About Norton

Eureka!

San Francisco was founded in 1847, but in 1848 when gold was discovered, the city swelled from a sleepy town of 1000 to a bustling international port boasting 25000 residents- all in one year. Immigrants flooded in, ships full of railroad workers from China, fur traders from Russia and Gold hunters from every corner of the globe. Cowboys rubbed shoulders with Poets, Victorian Londonites drank with escaped Australian convicts. The following two decades saw the birth of countless new technologies, including the wireless telegraph, the steam-train, electric light and flying machines. At this moment in history, San Francisco was one of the most progressive, multi-racial, radical and debauched cities in the world.

The real draw of San Francisco, however, became its ultra-violent red-light district, Sydney Town, later renamed The Barbary Coast. Any imaginable vice was available for trade in The Barbary Coast. Opium dens, saloons, gambling houses, fight clubs and brothels run by gangsters and the thousands of prostitutes that had been shipped in from Europe to meet the demands in a womanless gold town. Even the police were afraid to walk the streets with brawls, Shanghai kidnappings, lynchings, torture and gun fights as an every night event. Yet, in one corner of this den of sin lived a character of surprising dignity: Emperor Norton I.

America’s first and only Emperor

Joshua Abraham Norton was born in England, raised in South Africa, and arrived in San Francisco in 1849 with shiploads of other gold-dazzled dreamers known as the ’49ers.

He quickly became a very successful merchant, as well as owning numerous properties, warehouses and factories. However, in 1853 a bad deal on Peruvian rice left him bankrupt and ruined.

Norton was barely heard of again until in 1859 he published in the local paper a notice proclaiming himself The Emperor of the United States.

Surprisingly, San Francisco took heed. The false Emperor, who patrolled the city’s streets in his donated general’s uniform with an entourage of dogs, was given free meals at restaurants, a private box at the opera, free ship and train travel, whilst newspaper editors gleefully traced his footsteps, published his outrageous proclamations and monstrously promoted the lie.

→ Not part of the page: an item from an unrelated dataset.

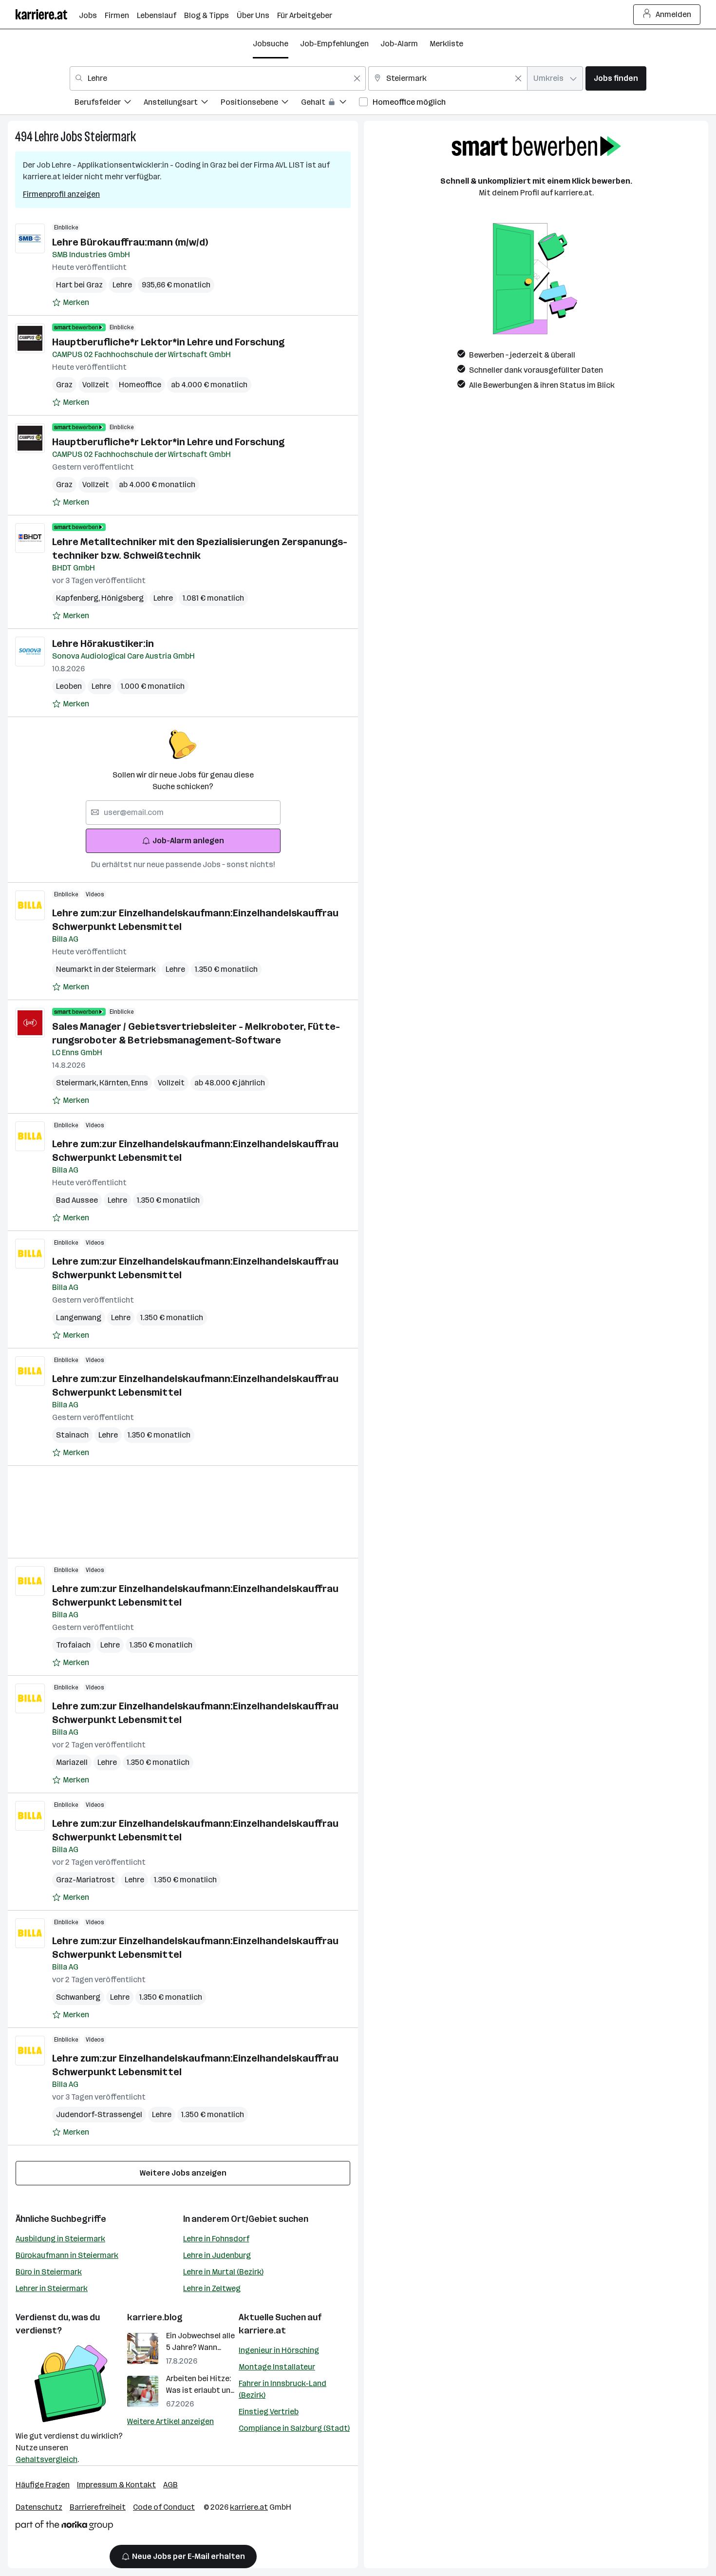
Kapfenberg (78, 598)
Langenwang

Even though this man had gone as far as to attempt to fire Abraham Lincoln and to declare Congress null and void, he was not openly laughed at, or locked up, and even an attempt by a policeman to arrest him on the ground of lunacy was quickly reversed by the authorities.

When Emperor Norton crashed face down on a pavement in San Francisco in 1880, never to rise again, citizens of the city felt they had lost one of their most eminent characters. Over ten thousand people lined up through the streets to pay respects at the funeral, a generous mark of respect from the society that entertained his delusions on such a grand and lavish scale.